Non ha rispetto per le regole degli uomini. Infatti non onora gli ospiti (l’ospitalità era invece un valore fondamentale per i Greci antichi), che anzi divora, e non rispetta gli dèi.
Il Polifemo omerico
Omero cita Polifemo nel libro IX dell’Odissea. Polifemo, dopo aver ucciso e divorato diversi compagni di Odisseo, è da questi vinto con l’astuzia: lo acceca con un palo arroventato, dopo averlo fatto ubriacare. Approfittando della cecità del gigante, Odisseo e i suoi compagni riescono a fuggire e a mettersi in salvo nascondendosi sotto il ventre delle pecore durante l’uscita al pascolo.
Il Polifemo virgiliano
Virgilio nel libro III dell’Eneide riprende in un certo senso dove l’Odissea aveva lasciato, quando i Troiani, sotto la guida di Enea, approdano in Sicilia e incontrano l’atterrito Achemenide, un compagno di Ulisse lasciato indietro sull’isola, dopo lo scontro con Polifemo.

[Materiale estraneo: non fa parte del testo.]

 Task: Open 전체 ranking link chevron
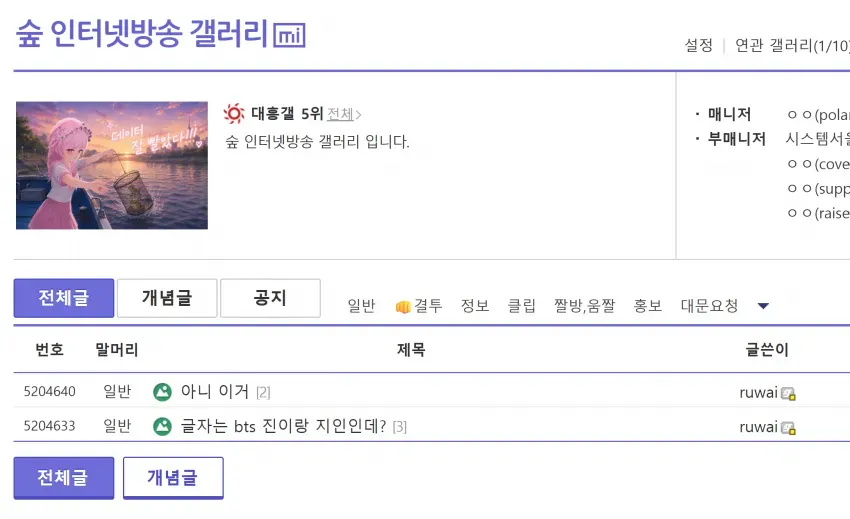(358, 114)
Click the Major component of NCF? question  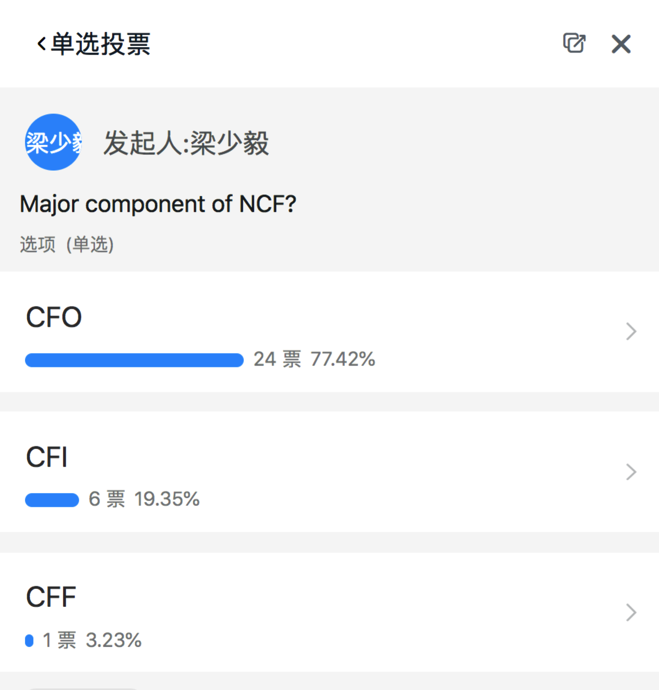pyautogui.click(x=158, y=204)
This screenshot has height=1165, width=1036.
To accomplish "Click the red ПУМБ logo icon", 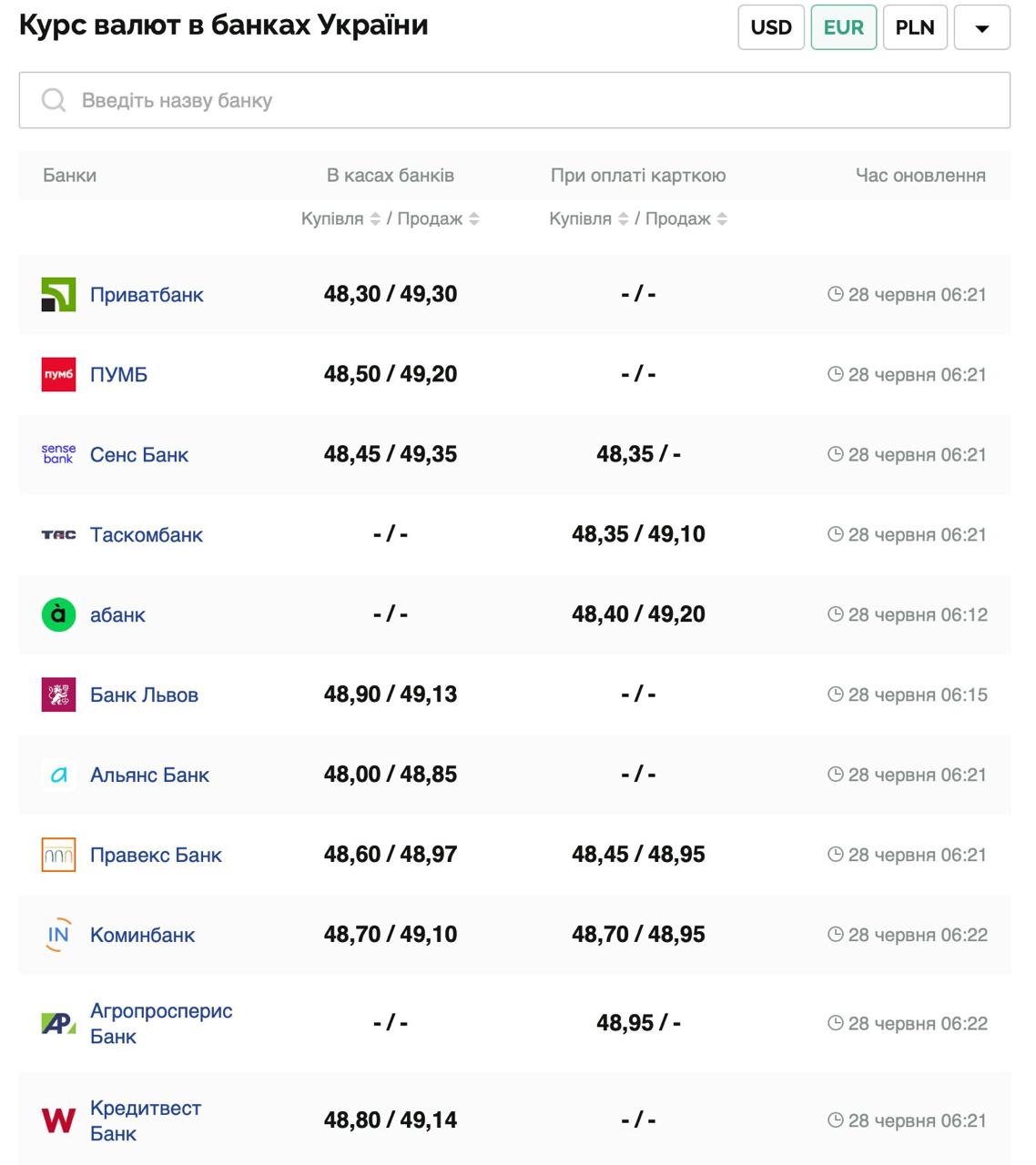I will pyautogui.click(x=58, y=375).
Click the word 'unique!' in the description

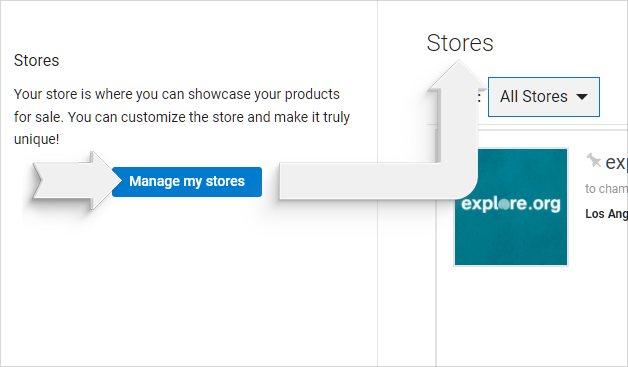tap(36, 139)
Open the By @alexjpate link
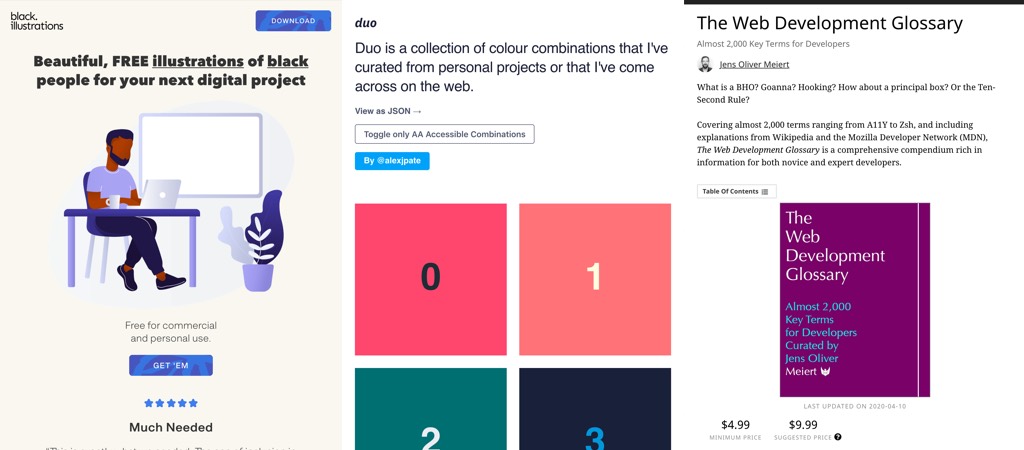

Polifemo, mentre si aggira per l’isola ferito e cieco, avverte la presenza dei Troiani e invoca l’aiuto degli altri Ciclopi per catturarli. Ma i Troiani riescono a mettersi in salvo, portando con loro anche il greco Achemenide, prima che Polifemo riesca a raggiungerli.
Polifemo e Galatea
Esiste ancora un altro mito che ha come protagonista l’ira di Polifemo e che racconta l’origine del fiume Aci, che scorre ai piedi dell’Etna. È narrato da Ovidio, che nella sua opera Metamorfosi (libro XIII) ci parla dell’amore del Ciclope per la ninfa marina Galatea, innamorata però del giovane pastore Aci, figlio del dio Pan.
Il rozzo Ciclope, roso dalla gelosia, un giorno si vendicò scagliando un sasso sul bellissimo Aci, uccidendolo. Per intercessione di Galatea, gli dèi impietositi trasformarono il sangue di Aci in un fiume, che scorre ai piedi dell’Etna, in modo che i due innamorati potessero ricongiungersi in mare.